# Task objective
Copy each line below containing "click".

# Data excerpts
______________________________
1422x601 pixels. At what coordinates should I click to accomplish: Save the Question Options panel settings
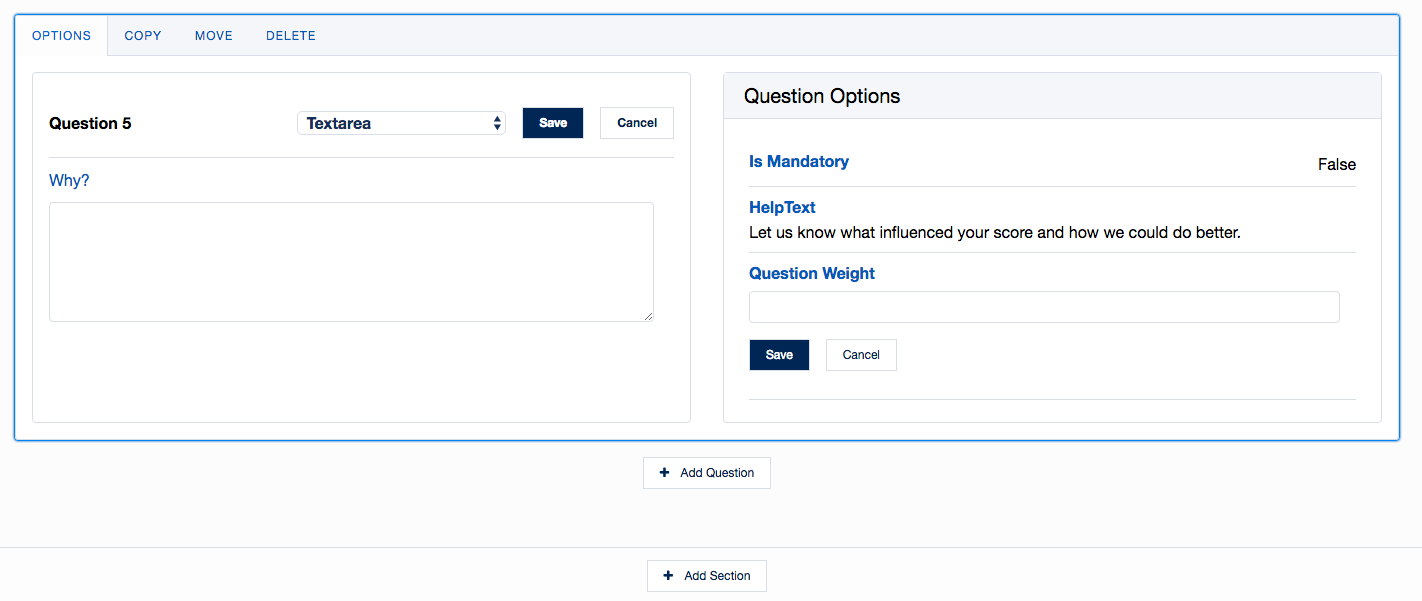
______________________________
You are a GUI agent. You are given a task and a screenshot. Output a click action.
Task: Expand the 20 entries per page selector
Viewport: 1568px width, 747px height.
______________________________
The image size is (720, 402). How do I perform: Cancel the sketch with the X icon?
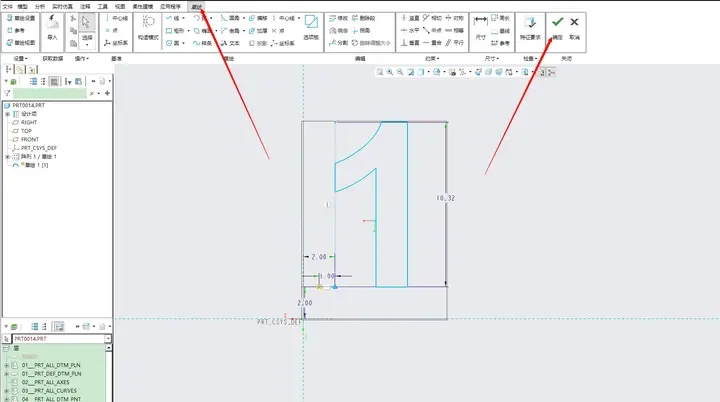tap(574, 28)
______________________________
# Exercise answer
1422x601 pixels. At what coordinates should I click to accomplish: Save the Question Options panel settings
You are a GUI agent. You are given a task and a screenshot. Output a click action.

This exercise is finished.